In 2020, before the US ordered a complete halt to drilling, Chevron’s share of crude oil production in Venezuela was 15,000 bpd, less than the output of a single oil field in the Permian.
The San Ramon, California-based driller is also allowed to resume crude exports that have been halted since 2019, as the US ramped up sanctions on the OPEC producer. All exports must go to the United States, and the company will be allowed to import inputs, including diluents used to boost crude oil production, from the United States.
“OFAC’s decision brings more transparency to Venezuela’s oil industry,” a Chevron representative said in an emailed statement. “The issuance of General License No. 41 means that Chevron can now commercialize the petrochemicals currently being produced from the company’s Joint Venture assets.”
The lifting of sanctions comes after Norwegian mediators announced the resumption of political talks between President Nicolas Maduro and the opposition this weekend. Venezuela’s return to negotiations is a key condition for easing restrictions on the oil-dependent nation’s crude output.
Read more: Venezuela restarts talks on opposition, hopes US loosens restraints
The license will not help alleviate an energy crisis that has caused inflation and slowed growth globally, but advances the political agenda with the aim of setting the conditions for the 2024 presidential election. of Venezuela.
Chevron’s chief executive, Mike Wirth, said in October it could take “months and years to begin maintenance, refurbishment of mines and equipment, and any changes to investments”. For some, Chevron’s projects could triple oil production to around 200,000 barrels per day in a period of six months to a year from the current 150,000, a person with knowledge of the situation said in this early year.
Oil production in Venezuela has rebounded this year to 679,000 bpd, far below the 2.9 million bpd produced a decade ago.
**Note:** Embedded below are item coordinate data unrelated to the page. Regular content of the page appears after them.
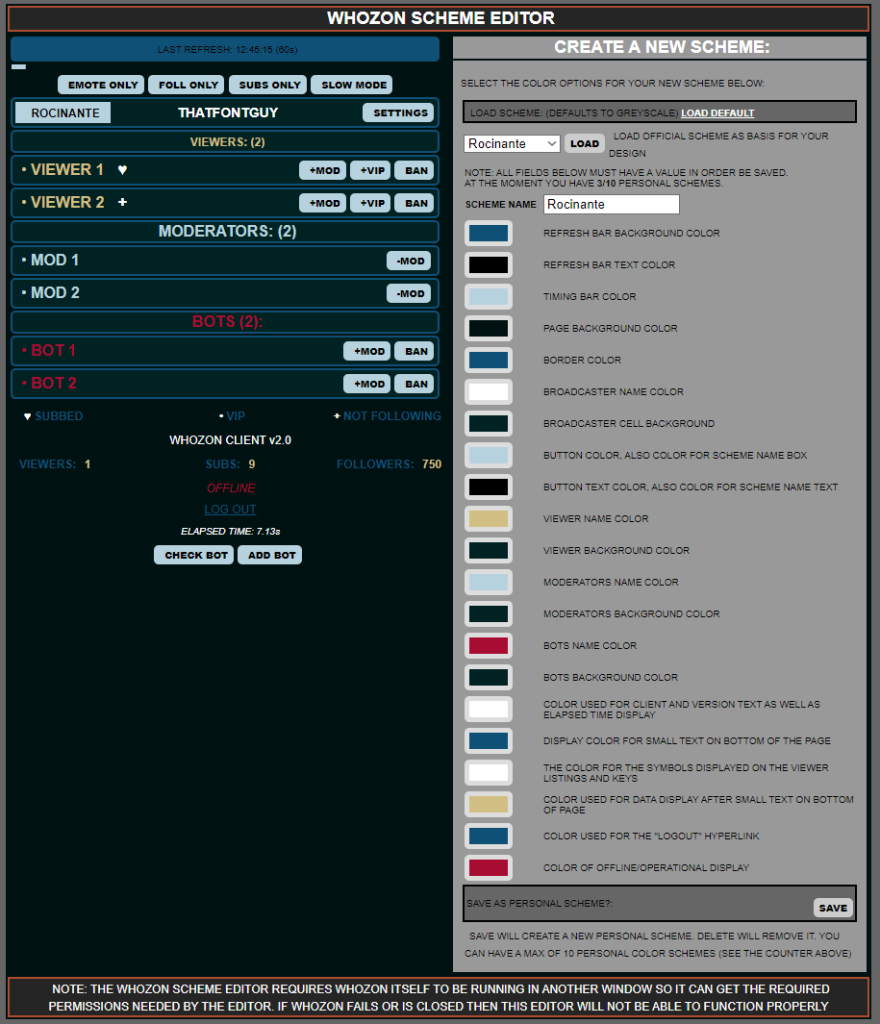
Task: Pick the border color swatch
Action: click(x=488, y=360)
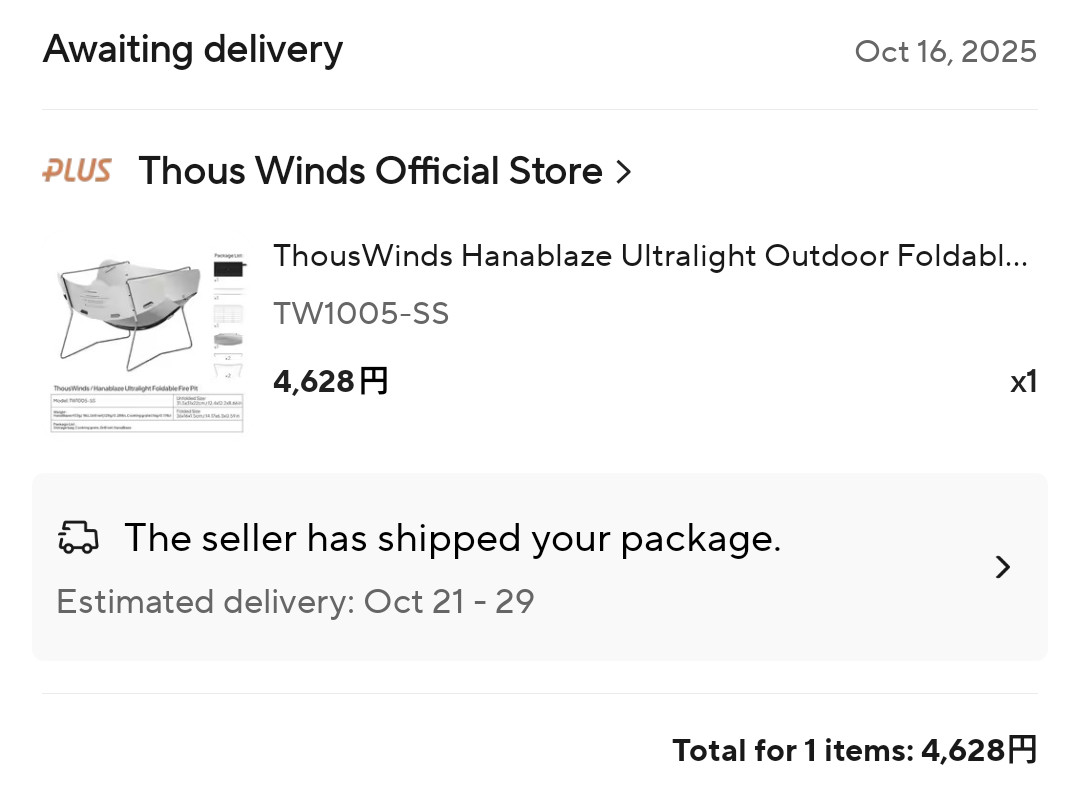
Task: Click the item price below the SKU
Action: (x=330, y=381)
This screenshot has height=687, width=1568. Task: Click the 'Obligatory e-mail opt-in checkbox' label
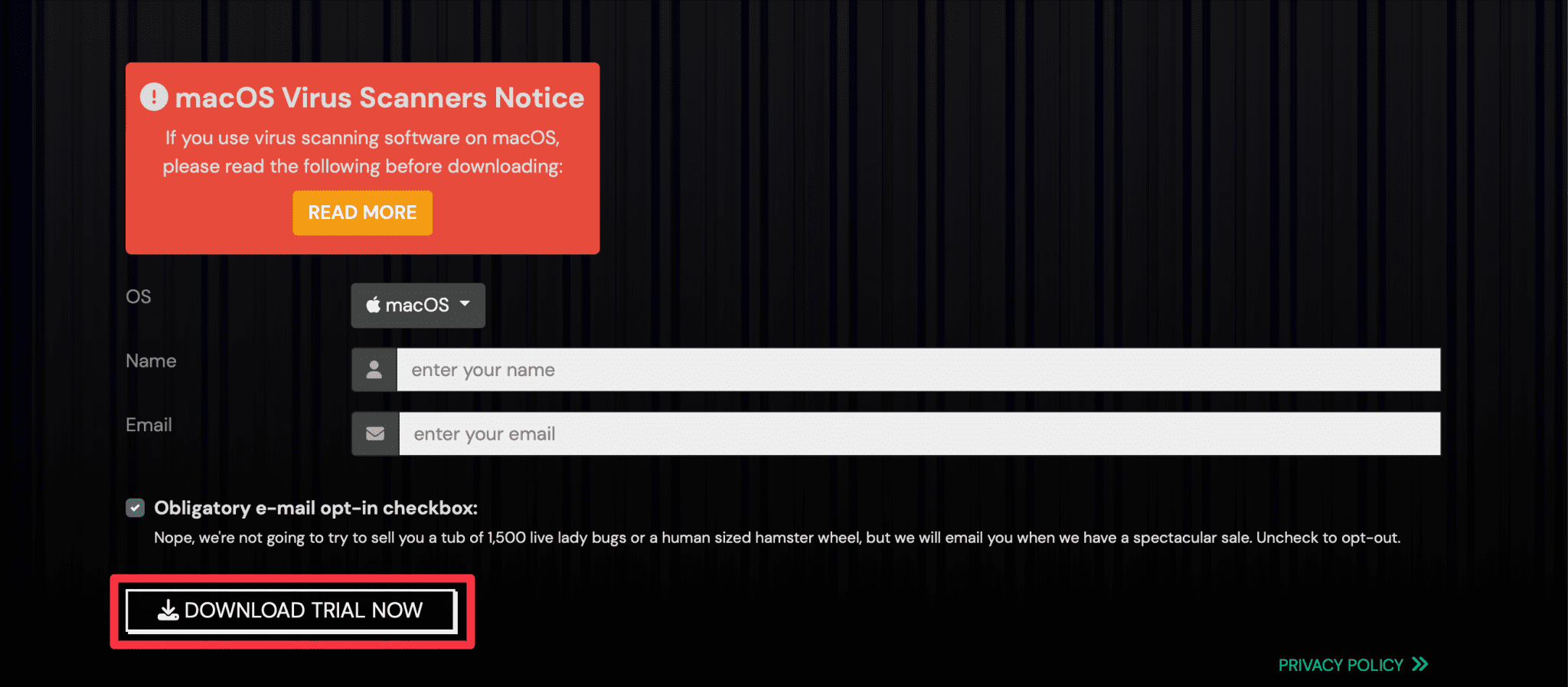[x=315, y=509]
Output fell after sanctions and mismanagement of oil fields and refineries under the socialist rules of Hugo Chavez and Maduro.
Previous talks between Maduro and the opposition have failed, most recently in October 2021. Interest in resuming talks has gained momentum as Venezuela faces competition. There is growing competition for Russian and Iranian barrels in Asia, the top destination for the country’s crude oil.
Venezuela’s state-owned energy company PDVSA will not receive a profit from the oil sales as the proceeds will be used to pay off old debts to Chevron. The US company would be prohibited from doing any dealings with Iran or dealing with Russian-owned or controlled entities in Venezuela.
OFAC’s decision also allows US service oil suppliers Halliburton Co., Schlumberger Ltd., Baker Hughes Co. and Weatherford International Plc. to restart work, the Treasury said. The license is valid until May 26, 2023.
–With support from Eric Martin and Amy Stillman.